DeVault: Announcing the Hare programming language

Posted May 2, 2022 18:53 UTC (Mon) by linuxrocks123 (subscriber, #34648) [Link] (3 responses)

> This is a non-starter, it's too expensive.

What if you used a pool allocator to separate the pointers from the non-pointers? That would add a level of indirection to structs that had pointers, since they'd have to be converted to pointers to pointers, and also to pointers on the stack, since ditto. But then you'd have a nice contiguous array of all your pointers that you'd just have to scan upon calls to free, and you might be able to use SIMD for that.

If you've thought of that and it's too expensive, I'll stop now, but I just thought I'd mention it in case you hadn't thought of it :)

DeVault: Announcing the Hare programming language

Posted May 2, 2022 18:55 UTC (Mon) by ddevault (subscriber, #99589) [Link]

I don't have time to give this idea the thought it deserves right now, but thanks for sharing. Added it to my notes for improvements to allocator insights.

Use-after-free checking at low runtime cost

Posted May 4, 2022 1:12 UTC (Wed) by akkartik (guest, #158307) [Link] (1 responses)

Since you seem interested in this space, I'll throw out one idea I particularly like and have used in a project [1]: manage heap allocations using a fat pointer that includes an allocation id. The pointer contains the allocation id and so does the payload. Every dereference of the fat pointer compares the allocation id in the pointer and payload. Freeing an allocation resets its allocation id. Future allocations that reuse the allocation will never generate the same allocation id. A use-after-free dereference then leads to an immediate abort, which is easier to debug and more secure.

The overhead of this scheme is too great for most C/Rust programmers, but I think it's much lower than tracking all pointers or indirections in structs containing pointers.

[1] https://github.com/akkartik/mu

Use-after-free checking at low runtime cost

Posted May 4, 2022 13:22 UTC (Wed) by HelloWorld (guest, #56129) [Link]

The best that a run-time check for this sort of thing can do is turn one bug into a different kind of bug, at a considerable performance cost. While that can be useful for legacy programming languages like C (primarily as a debugging tool), it's simply the wrong approach for new languages. Modern programming language design should be focused on statically preventing bugs, and messing around with run-time checks is simply a waste of time.

DeVault: Announcing the Hare programming language

Posted May 2, 2022 19:54 UTC (Mon) by HelloWorld (guest, #56129) [Link] (1 responses)

> I'm not convinced that borrow checking cannot be done more simply - we intend to research this for Hare
I don't think something this fundamental can be retrofitted. It specifically says on the Hare website that you intend to place a strong emphasis on backward compatibility, which means that once programs with lifetime issues (leaks/use-after-free) are out there, the compiler needs to be able to compile them, and thus the same bugs can occur in new code as well.

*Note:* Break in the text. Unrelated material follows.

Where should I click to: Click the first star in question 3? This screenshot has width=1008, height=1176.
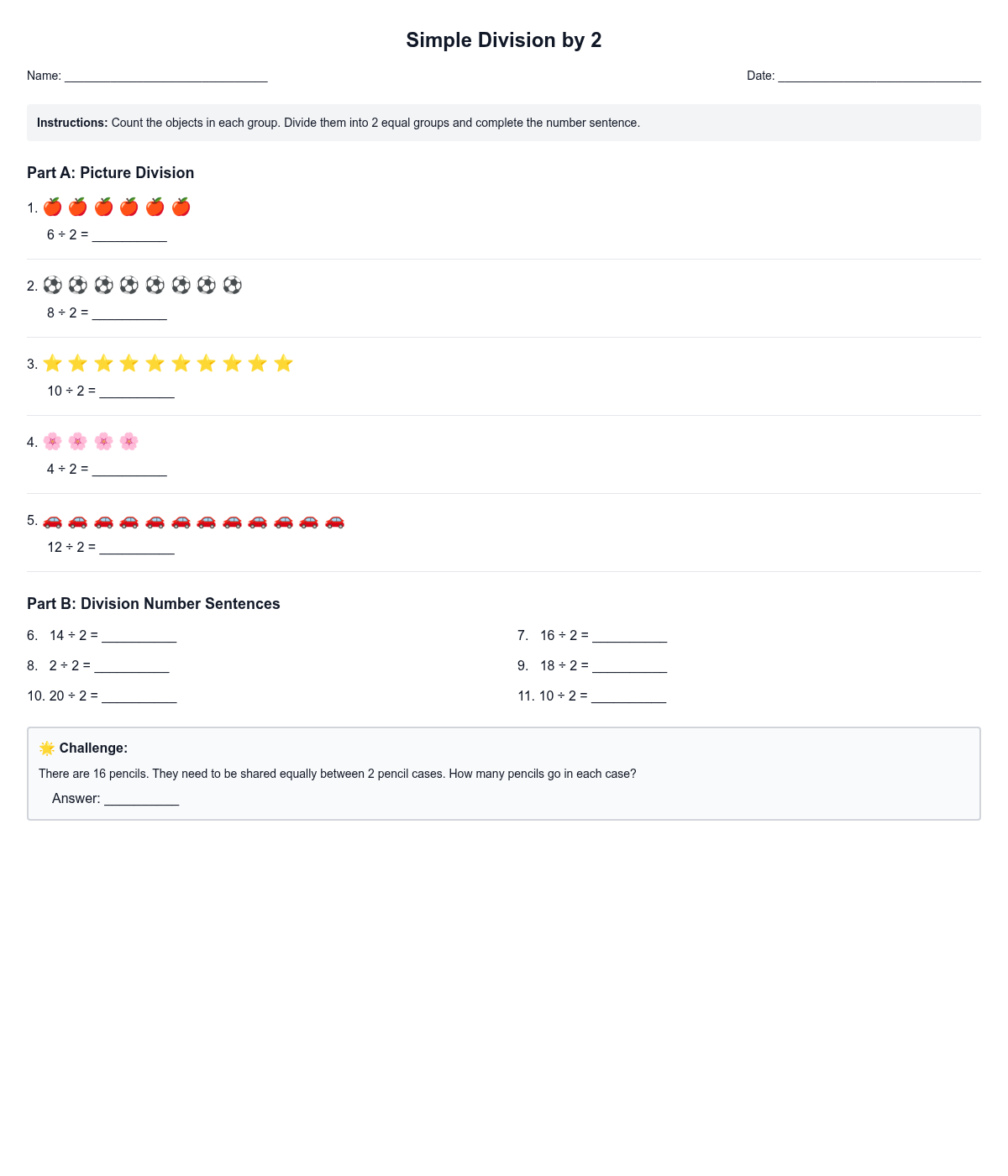52,364
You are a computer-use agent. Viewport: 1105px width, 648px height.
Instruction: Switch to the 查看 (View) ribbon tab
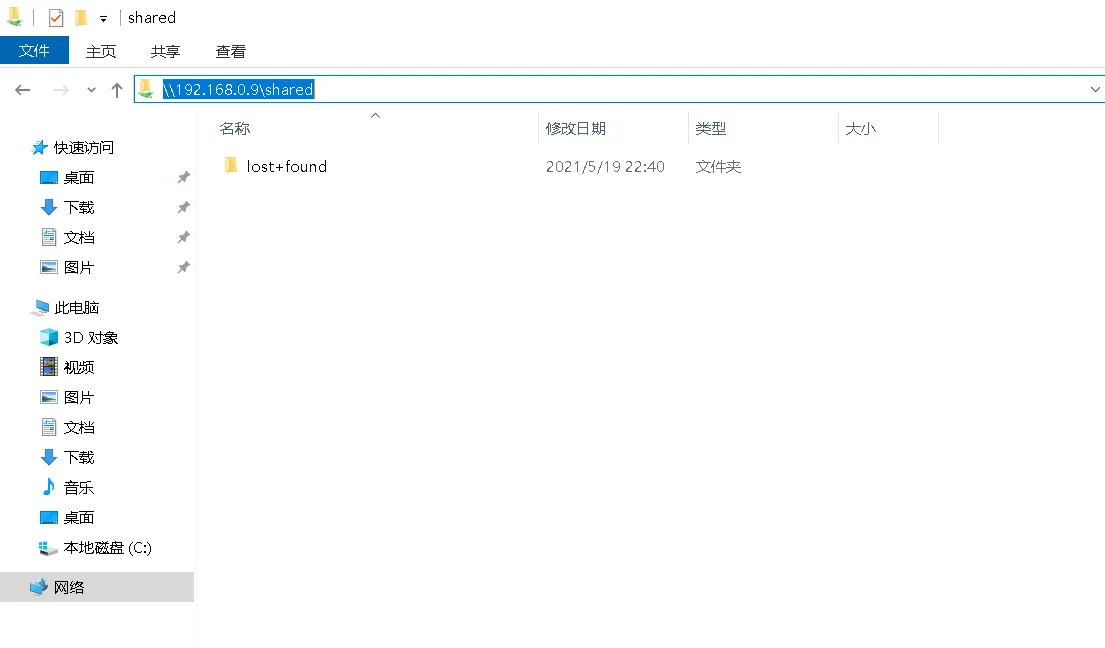(x=230, y=51)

I wish you well with your efforts regarding a simpler borrow checker.

DeVault: Announcing the Hare programming language

Posted May 2, 2022 19:57 UTC (Mon) by ddevault (subscriber, #99589) [Link]

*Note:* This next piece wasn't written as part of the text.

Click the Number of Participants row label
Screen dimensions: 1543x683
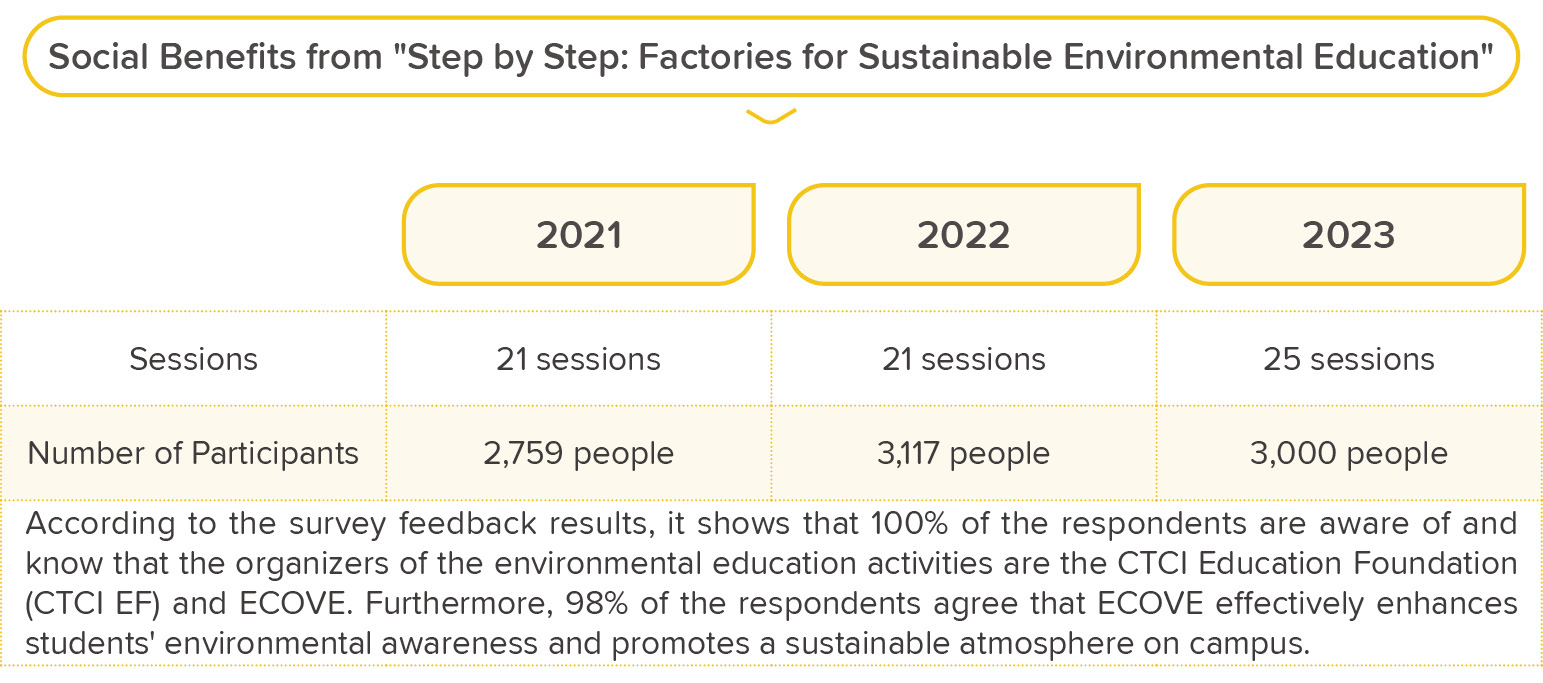[x=193, y=453]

To be clear, we're only committed to backwards compatibility following 1.0. Borrow checker research will be done prior to 1.0.

DeVault: Announcing the Hare programming language

Posted May 2, 2022 23:57 UTC (Mon) by roc (subscriber, #30627) [Link]

Optimizing for a simpler language and implementation makes sense when your audience is mostly the people working on the language and implementation. It makes less sense when your audience is mainly people developing in the language, and even less sense when you also consider users of software developed in the language.

Language simplicity is good for developers, of course, but absence of memory corruption and data races provides another kind of simplicity. (And I think Rust is relatively free of the kind of "accidental" complexity that C and C++ are full of.)